***** Entries shown *****
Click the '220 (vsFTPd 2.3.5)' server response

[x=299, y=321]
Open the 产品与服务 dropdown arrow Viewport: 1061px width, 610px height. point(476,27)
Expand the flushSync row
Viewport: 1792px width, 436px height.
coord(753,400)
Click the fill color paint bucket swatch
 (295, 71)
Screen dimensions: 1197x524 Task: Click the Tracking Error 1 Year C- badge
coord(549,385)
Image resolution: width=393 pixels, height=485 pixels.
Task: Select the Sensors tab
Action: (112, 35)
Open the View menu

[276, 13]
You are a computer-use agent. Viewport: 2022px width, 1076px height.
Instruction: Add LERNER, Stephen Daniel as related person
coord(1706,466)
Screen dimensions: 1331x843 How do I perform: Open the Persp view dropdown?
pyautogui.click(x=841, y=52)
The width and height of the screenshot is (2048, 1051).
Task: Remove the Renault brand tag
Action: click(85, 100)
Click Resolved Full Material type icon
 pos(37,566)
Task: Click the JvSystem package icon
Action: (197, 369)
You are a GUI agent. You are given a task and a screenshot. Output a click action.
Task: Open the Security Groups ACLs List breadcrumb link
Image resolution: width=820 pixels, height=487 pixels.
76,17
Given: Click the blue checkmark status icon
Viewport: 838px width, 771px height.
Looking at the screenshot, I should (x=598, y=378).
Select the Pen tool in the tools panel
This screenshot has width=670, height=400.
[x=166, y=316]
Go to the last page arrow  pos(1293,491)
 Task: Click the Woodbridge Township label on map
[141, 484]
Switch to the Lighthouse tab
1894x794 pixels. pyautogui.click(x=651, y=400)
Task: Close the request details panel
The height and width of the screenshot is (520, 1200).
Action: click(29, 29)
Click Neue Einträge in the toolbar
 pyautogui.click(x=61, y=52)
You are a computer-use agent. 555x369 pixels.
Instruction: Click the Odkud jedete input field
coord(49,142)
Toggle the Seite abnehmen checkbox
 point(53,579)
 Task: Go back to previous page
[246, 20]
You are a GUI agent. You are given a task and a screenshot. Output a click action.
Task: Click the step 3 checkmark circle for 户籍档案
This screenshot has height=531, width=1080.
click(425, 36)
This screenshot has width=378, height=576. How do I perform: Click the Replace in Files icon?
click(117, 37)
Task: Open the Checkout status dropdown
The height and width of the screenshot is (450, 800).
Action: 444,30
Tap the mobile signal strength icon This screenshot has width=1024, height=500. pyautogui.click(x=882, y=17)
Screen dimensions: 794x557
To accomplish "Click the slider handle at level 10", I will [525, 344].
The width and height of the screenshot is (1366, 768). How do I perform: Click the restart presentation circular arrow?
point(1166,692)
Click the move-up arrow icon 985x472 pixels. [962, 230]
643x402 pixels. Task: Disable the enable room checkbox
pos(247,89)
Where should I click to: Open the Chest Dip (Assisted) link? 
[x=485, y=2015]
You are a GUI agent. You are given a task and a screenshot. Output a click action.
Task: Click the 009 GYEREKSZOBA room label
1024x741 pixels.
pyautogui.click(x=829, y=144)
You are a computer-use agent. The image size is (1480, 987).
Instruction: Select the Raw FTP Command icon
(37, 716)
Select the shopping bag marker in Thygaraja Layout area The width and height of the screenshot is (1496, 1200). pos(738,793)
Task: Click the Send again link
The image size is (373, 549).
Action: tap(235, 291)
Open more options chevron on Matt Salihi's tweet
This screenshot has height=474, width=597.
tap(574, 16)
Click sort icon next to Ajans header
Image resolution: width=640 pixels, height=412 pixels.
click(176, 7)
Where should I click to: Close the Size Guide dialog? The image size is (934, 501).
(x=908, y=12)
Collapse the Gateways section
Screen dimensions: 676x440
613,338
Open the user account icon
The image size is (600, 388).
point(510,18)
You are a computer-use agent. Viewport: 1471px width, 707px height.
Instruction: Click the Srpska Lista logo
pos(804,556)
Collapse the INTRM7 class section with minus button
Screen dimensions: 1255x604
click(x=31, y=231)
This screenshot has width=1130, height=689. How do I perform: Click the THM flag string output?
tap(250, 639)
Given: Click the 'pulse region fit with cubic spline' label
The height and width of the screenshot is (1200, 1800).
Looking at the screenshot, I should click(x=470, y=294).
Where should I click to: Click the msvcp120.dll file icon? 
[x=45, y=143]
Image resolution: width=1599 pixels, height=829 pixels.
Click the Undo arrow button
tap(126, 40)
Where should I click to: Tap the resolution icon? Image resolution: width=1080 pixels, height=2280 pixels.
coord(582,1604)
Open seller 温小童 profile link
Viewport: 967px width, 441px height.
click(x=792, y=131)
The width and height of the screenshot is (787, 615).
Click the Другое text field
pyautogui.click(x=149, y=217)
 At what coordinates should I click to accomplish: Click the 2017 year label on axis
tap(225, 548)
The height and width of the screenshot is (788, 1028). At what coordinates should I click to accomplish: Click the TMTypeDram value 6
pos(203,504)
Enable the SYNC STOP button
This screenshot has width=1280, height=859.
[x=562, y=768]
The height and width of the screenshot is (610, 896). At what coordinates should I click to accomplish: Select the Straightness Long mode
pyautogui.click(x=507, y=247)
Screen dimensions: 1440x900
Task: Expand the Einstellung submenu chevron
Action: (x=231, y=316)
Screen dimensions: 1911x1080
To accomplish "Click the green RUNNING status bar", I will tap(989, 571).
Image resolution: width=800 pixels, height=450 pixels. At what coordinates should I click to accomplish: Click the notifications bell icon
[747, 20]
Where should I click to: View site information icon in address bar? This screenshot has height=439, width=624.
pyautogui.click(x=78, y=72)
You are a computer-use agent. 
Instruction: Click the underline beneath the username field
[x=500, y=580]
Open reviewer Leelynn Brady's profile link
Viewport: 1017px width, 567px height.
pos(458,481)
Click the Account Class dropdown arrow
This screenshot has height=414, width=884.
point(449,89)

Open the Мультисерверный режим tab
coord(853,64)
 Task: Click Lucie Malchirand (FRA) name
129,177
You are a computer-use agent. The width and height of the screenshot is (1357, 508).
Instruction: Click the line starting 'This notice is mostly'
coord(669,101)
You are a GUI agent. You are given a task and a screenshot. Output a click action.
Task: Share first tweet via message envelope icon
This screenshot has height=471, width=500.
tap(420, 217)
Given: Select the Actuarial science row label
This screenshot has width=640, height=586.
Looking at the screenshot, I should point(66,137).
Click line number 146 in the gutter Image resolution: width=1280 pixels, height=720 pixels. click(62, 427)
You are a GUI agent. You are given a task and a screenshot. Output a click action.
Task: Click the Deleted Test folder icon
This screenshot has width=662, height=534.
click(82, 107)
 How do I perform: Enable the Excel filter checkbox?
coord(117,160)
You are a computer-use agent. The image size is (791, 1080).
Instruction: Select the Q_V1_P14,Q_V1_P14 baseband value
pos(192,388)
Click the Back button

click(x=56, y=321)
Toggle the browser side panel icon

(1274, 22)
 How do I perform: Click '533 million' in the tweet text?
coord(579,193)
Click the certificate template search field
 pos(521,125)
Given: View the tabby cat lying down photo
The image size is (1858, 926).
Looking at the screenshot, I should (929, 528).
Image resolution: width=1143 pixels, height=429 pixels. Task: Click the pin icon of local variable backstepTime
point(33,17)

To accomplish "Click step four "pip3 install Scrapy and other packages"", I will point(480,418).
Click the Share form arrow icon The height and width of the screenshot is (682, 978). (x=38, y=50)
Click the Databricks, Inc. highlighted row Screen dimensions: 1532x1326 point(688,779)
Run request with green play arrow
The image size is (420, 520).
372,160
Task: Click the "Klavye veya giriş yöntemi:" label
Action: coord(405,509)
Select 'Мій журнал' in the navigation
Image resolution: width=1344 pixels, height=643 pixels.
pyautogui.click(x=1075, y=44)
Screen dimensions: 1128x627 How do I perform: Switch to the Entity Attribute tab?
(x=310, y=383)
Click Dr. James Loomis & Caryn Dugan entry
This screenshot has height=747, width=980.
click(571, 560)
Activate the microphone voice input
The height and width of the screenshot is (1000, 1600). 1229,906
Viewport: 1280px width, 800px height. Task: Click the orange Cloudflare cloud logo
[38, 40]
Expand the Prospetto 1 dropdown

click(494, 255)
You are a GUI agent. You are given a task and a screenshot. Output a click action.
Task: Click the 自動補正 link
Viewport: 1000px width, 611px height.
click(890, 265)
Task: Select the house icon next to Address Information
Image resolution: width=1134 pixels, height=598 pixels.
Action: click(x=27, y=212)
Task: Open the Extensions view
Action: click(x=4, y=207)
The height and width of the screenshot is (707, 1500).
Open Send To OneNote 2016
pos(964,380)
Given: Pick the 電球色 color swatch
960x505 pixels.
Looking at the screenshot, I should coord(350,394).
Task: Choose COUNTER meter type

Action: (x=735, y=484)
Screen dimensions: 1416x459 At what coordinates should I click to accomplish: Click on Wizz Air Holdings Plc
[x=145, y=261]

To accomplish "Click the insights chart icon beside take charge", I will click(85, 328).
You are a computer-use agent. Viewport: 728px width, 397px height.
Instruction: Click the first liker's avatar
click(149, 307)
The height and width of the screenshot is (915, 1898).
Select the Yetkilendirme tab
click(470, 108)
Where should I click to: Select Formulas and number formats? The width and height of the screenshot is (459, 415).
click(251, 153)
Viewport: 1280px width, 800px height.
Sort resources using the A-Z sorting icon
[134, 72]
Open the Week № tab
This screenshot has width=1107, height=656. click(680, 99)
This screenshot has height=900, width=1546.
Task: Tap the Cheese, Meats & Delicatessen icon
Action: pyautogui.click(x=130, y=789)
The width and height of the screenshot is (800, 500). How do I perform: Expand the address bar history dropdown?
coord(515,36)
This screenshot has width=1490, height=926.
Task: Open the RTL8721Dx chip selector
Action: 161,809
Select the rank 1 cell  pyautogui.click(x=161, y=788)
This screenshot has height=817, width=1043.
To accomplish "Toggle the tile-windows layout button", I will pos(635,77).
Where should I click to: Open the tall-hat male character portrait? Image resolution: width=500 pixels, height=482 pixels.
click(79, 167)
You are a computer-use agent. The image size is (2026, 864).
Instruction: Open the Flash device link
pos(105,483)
*****
- [Aim of the exercise]
Using the listing above, gather each line that holds the string "Collapse" and copy it.

- [Output for this exercise]
Collapse the Gateways section
Collapse the INTRM7 class section with minus button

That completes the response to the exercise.